Woodman pointed to upcoming changes to the software on its products and the software used in order to edit photos and videos captured with its cameras.

In other words, are GoPro’s mounting problems just do with usability? Woodman thinks so, even if its feigned enthusiasm.

For those on the outside looking in, they do not share that level of enthusiasm.

A Look at GoPro’s Finances, Immediate Future

Seeking Alpha‘s Mark Hibben pegged the question if its management is “clueless about the competition.” In summary, Woodman noted that its rivals aren’t having an impact on its business, which the author thought was complete nonsense. He alluded to both high-end and cheap knockoffs as suggesting the competition is fierce, and it’s likely having an effect on the firm’s bottom line.

After the firm released its latest quarterly earnings reports, experts conceded that falling demand and growing competition were some of the reasons for its tepid performance. Friday’s market selloff should also serve as an indication in investors’ lack of confidence in the company.
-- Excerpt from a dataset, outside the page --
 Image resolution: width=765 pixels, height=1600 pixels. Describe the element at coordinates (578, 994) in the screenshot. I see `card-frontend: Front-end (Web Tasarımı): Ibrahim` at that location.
Forecasts also show a weak revenue outlook of $160 million, compared to the previous expectations of $298 million.

Also, in April, GoPro will no longer sell its Hero, Hero+ and Hero+ LCD entry-level cameras. This move will cost the firm $57 million in the quarter.

Some changes were made at the executive level, too. GoPro chief financial officer Jack Lazar is stepping down, and will be replaced by former chipmaker Qualcomm executive Brian McGee.

In the end, Woodman is asking investors to take a wait-and-see approach and judge the firm on its 2016 performance. According to Woodman, GoPro will be defined by its simplification and new technology – it will be releasing Karma, a flying drone camera this year.

Will investors heed to his simple request? Time will tell. But if GoPro doesn’t turn the company around in the coming months and post promising numbers then investors will go elsewhere.

Tuesday’s trading session saw GoPro shares climb three percent. It’s gradually trying to return to prominence.